Pour préparer le terrain à ce moment, les ouvriers travaillent d’arrache-pied : il fait chaud, il faut apporter de l’eau et de la nourriture pour la journée à travers les marécages, l’herbe est coupée à la machette, avec seulement deux débroussailleuses motorisées. Mais malgré tout les ouvriers avancent vite : beaucoup de zones ont encore besoin d’être restaurées.

 

José Maria Argueta et son équipe traversant les mangroves pour rejoindre les ouvriers.

José Maria Argueta et son équipe traversant les mangroves pour rejoindre les ouvriers. © T.Claveau.

 

Les ouvriers en train de débroussailler pour ouvrir un canal.

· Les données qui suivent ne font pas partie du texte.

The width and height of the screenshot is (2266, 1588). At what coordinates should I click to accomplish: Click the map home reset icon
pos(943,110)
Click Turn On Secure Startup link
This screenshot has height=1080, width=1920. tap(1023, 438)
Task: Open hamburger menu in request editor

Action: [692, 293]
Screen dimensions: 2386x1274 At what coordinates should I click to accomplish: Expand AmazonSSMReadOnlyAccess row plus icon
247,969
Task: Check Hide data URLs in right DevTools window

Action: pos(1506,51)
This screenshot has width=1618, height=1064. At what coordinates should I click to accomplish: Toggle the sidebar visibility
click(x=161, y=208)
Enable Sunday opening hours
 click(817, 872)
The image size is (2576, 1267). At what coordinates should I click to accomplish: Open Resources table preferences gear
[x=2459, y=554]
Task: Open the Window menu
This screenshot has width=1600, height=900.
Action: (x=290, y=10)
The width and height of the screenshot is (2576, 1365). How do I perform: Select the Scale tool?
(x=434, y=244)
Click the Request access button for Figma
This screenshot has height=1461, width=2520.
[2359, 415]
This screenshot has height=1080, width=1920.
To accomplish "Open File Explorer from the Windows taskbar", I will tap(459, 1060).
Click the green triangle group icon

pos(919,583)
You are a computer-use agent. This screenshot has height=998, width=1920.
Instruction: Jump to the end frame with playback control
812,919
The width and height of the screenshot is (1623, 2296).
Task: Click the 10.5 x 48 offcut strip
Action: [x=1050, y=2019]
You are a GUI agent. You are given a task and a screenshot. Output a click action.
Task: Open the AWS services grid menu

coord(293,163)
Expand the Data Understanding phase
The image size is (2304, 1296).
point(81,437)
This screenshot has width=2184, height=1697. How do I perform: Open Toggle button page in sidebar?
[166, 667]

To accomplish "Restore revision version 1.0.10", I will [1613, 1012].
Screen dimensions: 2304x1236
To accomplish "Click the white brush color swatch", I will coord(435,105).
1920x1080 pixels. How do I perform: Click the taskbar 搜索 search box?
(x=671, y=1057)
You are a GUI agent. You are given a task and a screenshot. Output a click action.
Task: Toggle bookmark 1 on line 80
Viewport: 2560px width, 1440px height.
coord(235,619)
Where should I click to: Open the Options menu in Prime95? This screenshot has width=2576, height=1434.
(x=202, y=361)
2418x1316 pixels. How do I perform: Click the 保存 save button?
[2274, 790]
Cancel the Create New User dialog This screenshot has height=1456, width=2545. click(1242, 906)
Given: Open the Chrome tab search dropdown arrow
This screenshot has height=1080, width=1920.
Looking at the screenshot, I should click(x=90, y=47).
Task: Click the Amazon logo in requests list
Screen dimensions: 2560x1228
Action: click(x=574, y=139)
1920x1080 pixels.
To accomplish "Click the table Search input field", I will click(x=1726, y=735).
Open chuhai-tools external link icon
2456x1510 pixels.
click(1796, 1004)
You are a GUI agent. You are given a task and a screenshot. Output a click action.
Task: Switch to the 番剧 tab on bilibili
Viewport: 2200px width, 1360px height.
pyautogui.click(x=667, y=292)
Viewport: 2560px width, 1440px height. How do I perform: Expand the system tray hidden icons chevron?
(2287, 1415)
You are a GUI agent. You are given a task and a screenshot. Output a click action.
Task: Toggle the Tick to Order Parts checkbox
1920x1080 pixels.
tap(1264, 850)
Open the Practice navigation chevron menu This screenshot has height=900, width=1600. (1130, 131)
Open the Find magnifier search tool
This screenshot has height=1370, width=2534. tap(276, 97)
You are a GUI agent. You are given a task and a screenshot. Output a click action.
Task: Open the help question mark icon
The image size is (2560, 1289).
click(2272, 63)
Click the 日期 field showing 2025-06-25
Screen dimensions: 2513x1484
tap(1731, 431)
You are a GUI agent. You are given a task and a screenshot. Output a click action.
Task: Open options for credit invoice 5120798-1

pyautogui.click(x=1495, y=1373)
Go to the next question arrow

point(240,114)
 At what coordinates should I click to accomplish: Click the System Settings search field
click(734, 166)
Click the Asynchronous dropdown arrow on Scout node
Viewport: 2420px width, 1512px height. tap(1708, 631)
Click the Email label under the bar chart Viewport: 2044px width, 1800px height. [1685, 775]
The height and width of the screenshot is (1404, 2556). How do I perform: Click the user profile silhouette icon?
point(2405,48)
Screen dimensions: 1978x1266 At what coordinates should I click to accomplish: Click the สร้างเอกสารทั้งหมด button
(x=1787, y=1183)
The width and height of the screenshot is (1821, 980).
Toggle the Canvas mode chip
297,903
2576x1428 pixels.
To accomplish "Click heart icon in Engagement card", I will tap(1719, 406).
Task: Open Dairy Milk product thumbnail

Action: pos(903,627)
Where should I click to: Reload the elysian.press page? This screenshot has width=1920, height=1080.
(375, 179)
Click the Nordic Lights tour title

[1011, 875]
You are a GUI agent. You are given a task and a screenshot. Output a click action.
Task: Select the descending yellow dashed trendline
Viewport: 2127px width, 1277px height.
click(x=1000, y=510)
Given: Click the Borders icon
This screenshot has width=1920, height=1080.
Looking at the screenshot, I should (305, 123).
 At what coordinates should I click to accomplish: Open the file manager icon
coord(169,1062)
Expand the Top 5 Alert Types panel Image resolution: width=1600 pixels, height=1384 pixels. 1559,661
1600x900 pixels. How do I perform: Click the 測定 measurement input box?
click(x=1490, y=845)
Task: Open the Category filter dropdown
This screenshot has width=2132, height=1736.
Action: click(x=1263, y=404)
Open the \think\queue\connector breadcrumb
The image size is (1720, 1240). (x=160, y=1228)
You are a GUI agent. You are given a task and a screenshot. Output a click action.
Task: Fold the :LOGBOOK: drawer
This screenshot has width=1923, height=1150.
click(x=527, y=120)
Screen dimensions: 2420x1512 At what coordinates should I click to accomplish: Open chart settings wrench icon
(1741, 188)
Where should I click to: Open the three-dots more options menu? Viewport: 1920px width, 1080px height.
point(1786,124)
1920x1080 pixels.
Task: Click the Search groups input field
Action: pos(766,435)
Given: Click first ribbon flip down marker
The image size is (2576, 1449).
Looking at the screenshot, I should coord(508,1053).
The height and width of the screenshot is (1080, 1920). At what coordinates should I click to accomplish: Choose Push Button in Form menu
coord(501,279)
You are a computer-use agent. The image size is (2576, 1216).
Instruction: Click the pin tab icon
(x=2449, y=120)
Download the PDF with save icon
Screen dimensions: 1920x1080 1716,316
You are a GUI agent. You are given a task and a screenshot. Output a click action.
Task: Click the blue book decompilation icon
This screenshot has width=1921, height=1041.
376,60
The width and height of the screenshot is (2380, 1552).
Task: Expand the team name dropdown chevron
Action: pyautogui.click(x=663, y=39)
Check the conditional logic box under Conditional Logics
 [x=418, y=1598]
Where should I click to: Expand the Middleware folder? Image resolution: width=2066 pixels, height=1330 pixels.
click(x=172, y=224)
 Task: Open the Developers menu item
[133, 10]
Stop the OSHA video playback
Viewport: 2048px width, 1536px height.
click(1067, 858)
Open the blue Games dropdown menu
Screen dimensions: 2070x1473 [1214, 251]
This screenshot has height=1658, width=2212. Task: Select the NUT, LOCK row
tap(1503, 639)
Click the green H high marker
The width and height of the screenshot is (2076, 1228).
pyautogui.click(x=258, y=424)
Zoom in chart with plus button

Les ouvriers en train de débroussailler pour ouvrir un canal. © T.Claveau.

 

Les débroussailleuses doivent être aiguisées tous les jours, les machettes toutes les heures.

Les débroussailleuses doivent être aiguisées tous les jours, les machettes toutes les heures. © T.Claveau.

 

Vue des canaux des années précédentes où les mangroves comment à s’installer.

Vue des canaux des années précédentes où les mangroves commencent à s’installer. © T.Claveau.

 

Mangle a appliqué cette méthode à la suite d’un workshop organisé en 2011 avec d’autres associations d’Amérique Centrale par the Mangrove Action Project (MAP), une association américaine basée à Seattle. Depuis, l’espace occupé par les mangroves progresse.

Afin de déterminer l’endroit où les canaux auront le plus d’impact, une étude de terrain au préalable est nécessaire. Dans cette zone à haut potentiel, 15 hectares de mangroves ont été restaurés, grâce à 2,2 kilomètres de canaux. Tous ces travaux ont un coût : en moyenne, l’association dépense 20 000$ par an pour restaurer 20 hectares de mangroves. Pour 2024, le budget alloué à ces projets à baissé de moitié, par faute de financements. L’association Mangle s’est déployée et compte aujourd’hui quatre grands axes supplémentaires : le développement de la jeunesse, le leadership féminin, la participation citoyenne et la production agro-écologique.

Ce nouveau projet, en attente de financements, porte avec lui un espoir pour la sécurité alimentaire de cette région et la vie de ces communautés, qui dépendent fortement de la pêche.